La mise en œuvre de ce modèle pourrait contribuer à l’accélération de l’industrialisation du pays, à partir des potentialités disponibles au plan local.
Le chef des initiatives sous-régionales au bureau Afrique centrale la Commission économique des Nations Unies pour l’Afrique (CEA), Dr. Adama Ekberg Coulibaly, a effectué une visite de courtoisie au directeur général du Fonds spécial d’équipement et d’intervention intercommunale (FEICOM), Philippe Camille Akoa, le 25 février 2026 à Yaoundé. Les échanges ont porté sur l’opérationnalisation des communes de production et des zones économiques spéciales sur mesure au Cameroun. « A l’issue de deux heures de discussions approfondies, le FEICOM qui est la banque des communes, est favorable pour accompagner la mise en œuvre de ce modèle économique que la CEA veut promouvoir au Cameroun », a rassuré le Dr. Adama Ekberg Coulibaly, économiste en chef à la CEA.
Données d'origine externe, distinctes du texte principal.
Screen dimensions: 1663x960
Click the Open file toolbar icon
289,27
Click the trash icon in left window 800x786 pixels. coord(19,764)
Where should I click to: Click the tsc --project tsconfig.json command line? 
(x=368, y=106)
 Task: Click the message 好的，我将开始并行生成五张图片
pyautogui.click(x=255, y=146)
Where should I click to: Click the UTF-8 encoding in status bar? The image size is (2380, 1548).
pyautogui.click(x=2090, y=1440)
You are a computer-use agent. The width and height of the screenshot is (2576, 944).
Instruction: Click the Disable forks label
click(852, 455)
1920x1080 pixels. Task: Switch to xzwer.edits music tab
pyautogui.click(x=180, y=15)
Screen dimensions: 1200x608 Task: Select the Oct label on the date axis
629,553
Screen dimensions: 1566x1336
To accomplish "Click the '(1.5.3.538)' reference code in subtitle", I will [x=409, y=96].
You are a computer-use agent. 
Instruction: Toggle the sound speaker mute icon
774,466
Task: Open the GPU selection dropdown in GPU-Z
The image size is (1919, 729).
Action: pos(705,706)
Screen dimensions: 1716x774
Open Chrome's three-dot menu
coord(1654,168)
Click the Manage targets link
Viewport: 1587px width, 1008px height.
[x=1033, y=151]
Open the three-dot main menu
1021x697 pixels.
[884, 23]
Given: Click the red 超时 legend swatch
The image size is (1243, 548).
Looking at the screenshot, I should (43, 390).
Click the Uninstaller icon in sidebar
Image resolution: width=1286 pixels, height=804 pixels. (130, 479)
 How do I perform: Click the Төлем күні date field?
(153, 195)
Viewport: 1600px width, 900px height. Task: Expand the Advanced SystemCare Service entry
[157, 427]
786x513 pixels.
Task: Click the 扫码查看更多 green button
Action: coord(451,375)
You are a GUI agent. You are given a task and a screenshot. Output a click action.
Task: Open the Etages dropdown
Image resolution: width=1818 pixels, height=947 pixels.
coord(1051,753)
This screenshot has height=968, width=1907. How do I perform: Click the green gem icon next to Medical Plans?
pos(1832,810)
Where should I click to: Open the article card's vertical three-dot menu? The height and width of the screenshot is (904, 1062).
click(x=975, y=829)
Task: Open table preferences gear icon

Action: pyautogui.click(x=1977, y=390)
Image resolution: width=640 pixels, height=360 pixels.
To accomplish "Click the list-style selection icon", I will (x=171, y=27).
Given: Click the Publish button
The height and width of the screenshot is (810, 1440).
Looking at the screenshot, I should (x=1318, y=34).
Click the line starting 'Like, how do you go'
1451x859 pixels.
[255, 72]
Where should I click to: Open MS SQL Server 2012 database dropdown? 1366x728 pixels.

La CEA et le FEICOM sont donc en phase pour mener à bien l’industrialisation des communes. « Tout en partageant l’idée selon laquelle le développement part des territoires, nous nous sommes appesantis sur le rôle du FEICOM et des Collectivités territoriales décentralisées (CTD) dans la transformation et la diversification des économies », s’est réjoui le directeur général du FEICOM. « En clôturant nos échanges, nous nous sommes accordés sur la mise en place d’un groupe de travail multi-acteurs, qui aura pour mission d’identifier des actions à mener conjointement, afin de contribuer à l’accélération de l’industrialisation au plan local », a soutenu Philippe Camille Akoa.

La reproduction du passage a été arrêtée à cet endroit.